(Stored entries)
━━━━━━━━
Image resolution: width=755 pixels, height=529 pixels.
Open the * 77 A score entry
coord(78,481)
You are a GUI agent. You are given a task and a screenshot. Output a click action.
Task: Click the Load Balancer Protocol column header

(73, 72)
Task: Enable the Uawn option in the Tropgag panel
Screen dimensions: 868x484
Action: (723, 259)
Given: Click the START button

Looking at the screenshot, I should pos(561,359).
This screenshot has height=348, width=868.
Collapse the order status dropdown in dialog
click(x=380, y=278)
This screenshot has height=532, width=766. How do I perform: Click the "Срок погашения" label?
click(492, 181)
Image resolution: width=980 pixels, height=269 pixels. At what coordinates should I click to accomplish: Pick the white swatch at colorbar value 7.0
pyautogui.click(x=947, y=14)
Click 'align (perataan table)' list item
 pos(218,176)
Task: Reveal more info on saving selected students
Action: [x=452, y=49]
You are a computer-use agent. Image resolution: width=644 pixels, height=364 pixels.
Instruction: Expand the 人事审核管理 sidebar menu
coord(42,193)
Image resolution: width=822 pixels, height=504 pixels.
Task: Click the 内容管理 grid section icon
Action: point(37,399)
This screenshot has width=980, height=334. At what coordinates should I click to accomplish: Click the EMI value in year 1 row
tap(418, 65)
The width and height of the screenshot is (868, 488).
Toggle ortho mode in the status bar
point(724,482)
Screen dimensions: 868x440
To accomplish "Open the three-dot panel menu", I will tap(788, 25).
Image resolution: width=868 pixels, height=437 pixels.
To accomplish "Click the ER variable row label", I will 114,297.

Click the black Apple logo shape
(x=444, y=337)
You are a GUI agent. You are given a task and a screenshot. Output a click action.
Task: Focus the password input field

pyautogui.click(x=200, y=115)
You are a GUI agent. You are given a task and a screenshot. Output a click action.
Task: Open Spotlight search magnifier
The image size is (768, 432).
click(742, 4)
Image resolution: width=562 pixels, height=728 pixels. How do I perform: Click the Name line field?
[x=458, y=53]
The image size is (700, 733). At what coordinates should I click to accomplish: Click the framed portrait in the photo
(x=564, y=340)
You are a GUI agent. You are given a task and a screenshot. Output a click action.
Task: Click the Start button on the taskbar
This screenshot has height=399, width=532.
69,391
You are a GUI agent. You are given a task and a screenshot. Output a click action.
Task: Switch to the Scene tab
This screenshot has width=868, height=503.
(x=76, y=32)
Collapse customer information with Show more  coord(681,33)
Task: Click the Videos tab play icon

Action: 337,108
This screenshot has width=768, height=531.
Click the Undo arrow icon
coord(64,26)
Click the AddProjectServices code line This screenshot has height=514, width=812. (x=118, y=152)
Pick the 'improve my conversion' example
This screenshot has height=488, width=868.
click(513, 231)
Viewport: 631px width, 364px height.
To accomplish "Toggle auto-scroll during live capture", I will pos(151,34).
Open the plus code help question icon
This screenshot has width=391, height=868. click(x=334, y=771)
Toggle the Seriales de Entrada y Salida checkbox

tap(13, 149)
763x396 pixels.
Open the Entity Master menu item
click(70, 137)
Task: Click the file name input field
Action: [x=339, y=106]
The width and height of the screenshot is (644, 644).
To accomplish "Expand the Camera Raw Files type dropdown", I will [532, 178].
━━━━━━━━
[Directions] The data given above must be transcribed exactly and completely.

[Task output]
Image resolution: width=755 pixels, height=529 pixels.
Open the * 77 A score entry
coord(78,481)
You are a GUI agent. You are given a task and a screenshot. Output a click action.
Task: Click the Load Balancer Protocol column header

(73, 72)
Task: Enable the Uawn option in the Tropgag panel
Screen dimensions: 868x484
Action: (723, 259)
Given: Click the START button

Looking at the screenshot, I should pos(561,359).
This screenshot has height=348, width=868.
Collapse the order status dropdown in dialog
click(x=380, y=278)
This screenshot has height=532, width=766. How do I perform: Click the "Срок погашения" label?
click(492, 181)
Image resolution: width=980 pixels, height=269 pixels. At what coordinates should I click to accomplish: Pick the white swatch at colorbar value 7.0
pyautogui.click(x=947, y=14)
Click 'align (perataan table)' list item
 pos(218,176)
Task: Reveal more info on saving selected students
Action: [x=452, y=49]
You are a computer-use agent. Image resolution: width=644 pixels, height=364 pixels.
Instruction: Expand the 人事审核管理 sidebar menu
coord(42,193)
Image resolution: width=822 pixels, height=504 pixels.
Task: Click the 内容管理 grid section icon
Action: point(37,399)
This screenshot has width=980, height=334. At what coordinates should I click to accomplish: Click the EMI value in year 1 row
tap(418, 65)
The width and height of the screenshot is (868, 488).
Toggle ortho mode in the status bar
point(724,482)
Screen dimensions: 868x440
To accomplish "Open the three-dot panel menu", I will tap(788, 25).
Image resolution: width=868 pixels, height=437 pixels.
To accomplish "Click the ER variable row label", I will 114,297.

Click the black Apple logo shape
(x=444, y=337)
You are a GUI agent. You are given a task and a screenshot. Output a click action.
Task: Focus the password input field

pyautogui.click(x=200, y=115)
You are a GUI agent. You are given a task and a screenshot. Output a click action.
Task: Open Spotlight search magnifier
The image size is (768, 432).
click(742, 4)
Image resolution: width=562 pixels, height=728 pixels. How do I perform: Click the Name line field?
[x=458, y=53]
The image size is (700, 733). At what coordinates should I click to accomplish: Click the framed portrait in the photo
(x=564, y=340)
You are a GUI agent. You are given a task and a screenshot. Output a click action.
Task: Click the Start button on the taskbar
This screenshot has height=399, width=532.
69,391
You are a GUI agent. You are given a task and a screenshot. Output a click action.
Task: Switch to the Scene tab
This screenshot has width=868, height=503.
(x=76, y=32)
Collapse customer information with Show more  coord(681,33)
Task: Click the Videos tab play icon

Action: 337,108
This screenshot has width=768, height=531.
Click the Undo arrow icon
coord(64,26)
Click the AddProjectServices code line This screenshot has height=514, width=812. (x=118, y=152)
Pick the 'improve my conversion' example
This screenshot has height=488, width=868.
click(513, 231)
Viewport: 631px width, 364px height.
To accomplish "Toggle auto-scroll during live capture", I will pos(151,34).
Open the plus code help question icon
This screenshot has width=391, height=868. click(x=334, y=771)
Toggle the Seriales de Entrada y Salida checkbox

tap(13, 149)
763x396 pixels.
Open the Entity Master menu item
click(70, 137)
Task: Click the file name input field
Action: [x=339, y=106]
The width and height of the screenshot is (644, 644).
To accomplish "Expand the Camera Raw Files type dropdown", I will [532, 178].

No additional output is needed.